[Start of section]

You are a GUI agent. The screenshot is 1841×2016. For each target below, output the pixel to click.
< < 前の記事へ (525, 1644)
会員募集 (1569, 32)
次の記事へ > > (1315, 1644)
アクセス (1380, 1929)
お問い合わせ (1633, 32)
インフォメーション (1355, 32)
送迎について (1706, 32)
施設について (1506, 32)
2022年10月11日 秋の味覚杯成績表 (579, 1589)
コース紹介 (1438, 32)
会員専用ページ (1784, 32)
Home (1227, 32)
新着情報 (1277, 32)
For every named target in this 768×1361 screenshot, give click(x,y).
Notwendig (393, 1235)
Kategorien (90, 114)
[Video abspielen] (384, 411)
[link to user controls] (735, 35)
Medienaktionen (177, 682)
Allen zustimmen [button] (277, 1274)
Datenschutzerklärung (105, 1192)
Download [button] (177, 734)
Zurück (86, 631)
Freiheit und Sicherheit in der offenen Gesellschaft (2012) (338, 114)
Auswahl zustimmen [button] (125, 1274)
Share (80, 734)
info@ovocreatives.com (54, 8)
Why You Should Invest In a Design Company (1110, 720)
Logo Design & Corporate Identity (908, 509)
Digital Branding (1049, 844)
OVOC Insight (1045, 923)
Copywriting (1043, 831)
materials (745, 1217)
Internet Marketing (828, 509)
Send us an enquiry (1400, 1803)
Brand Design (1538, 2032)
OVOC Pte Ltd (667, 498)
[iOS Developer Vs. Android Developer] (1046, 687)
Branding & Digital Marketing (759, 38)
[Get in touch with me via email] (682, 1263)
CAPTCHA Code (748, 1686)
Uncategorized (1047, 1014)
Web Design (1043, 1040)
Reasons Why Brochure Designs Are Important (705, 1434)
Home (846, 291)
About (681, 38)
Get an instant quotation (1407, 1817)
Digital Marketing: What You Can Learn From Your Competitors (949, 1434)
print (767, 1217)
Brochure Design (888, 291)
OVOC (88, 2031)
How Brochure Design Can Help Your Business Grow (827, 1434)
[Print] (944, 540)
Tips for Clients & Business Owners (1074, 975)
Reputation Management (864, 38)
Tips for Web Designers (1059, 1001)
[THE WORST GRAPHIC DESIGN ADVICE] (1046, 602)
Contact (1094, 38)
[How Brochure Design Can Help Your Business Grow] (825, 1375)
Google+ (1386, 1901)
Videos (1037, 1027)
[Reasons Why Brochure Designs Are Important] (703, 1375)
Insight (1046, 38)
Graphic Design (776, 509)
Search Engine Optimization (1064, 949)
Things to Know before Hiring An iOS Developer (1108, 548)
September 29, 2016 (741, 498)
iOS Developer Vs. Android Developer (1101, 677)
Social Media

[End of section]

• What the task requires:
Copy out the entries exactly. Begin at the first line and end with the line that has "Why You Should".

• Reply to the exercise:
You are a GUI agent. The screenshot is 1841×2016. For each target below, output the pixel to click.
< < 前の記事へ (525, 1644)
会員募集 (1569, 32)
次の記事へ > > (1315, 1644)
アクセス (1380, 1929)
お問い合わせ (1633, 32)
インフォメーション (1355, 32)
送迎について (1706, 32)
施設について (1506, 32)
2022年10月11日 秋の味覚杯成績表 (579, 1589)
コース紹介 (1438, 32)
会員専用ページ (1784, 32)
Home (1227, 32)
新着情報 (1277, 32)
For every named target in this 768×1361 screenshot, give click(x,y).
Notwendig (393, 1235)
Kategorien (90, 114)
[Video abspielen] (384, 411)
[link to user controls] (735, 35)
Medienaktionen (177, 682)
Allen zustimmen [button] (277, 1274)
Datenschutzerklärung (105, 1192)
Download [button] (177, 734)
Zurück (86, 631)
Freiheit und Sicherheit in der offenen Gesellschaft (2012) (338, 114)
Auswahl zustimmen [button] (125, 1274)
Share (80, 734)
info@ovocreatives.com (54, 8)
Why You Should Invest In a Design Company (1110, 720)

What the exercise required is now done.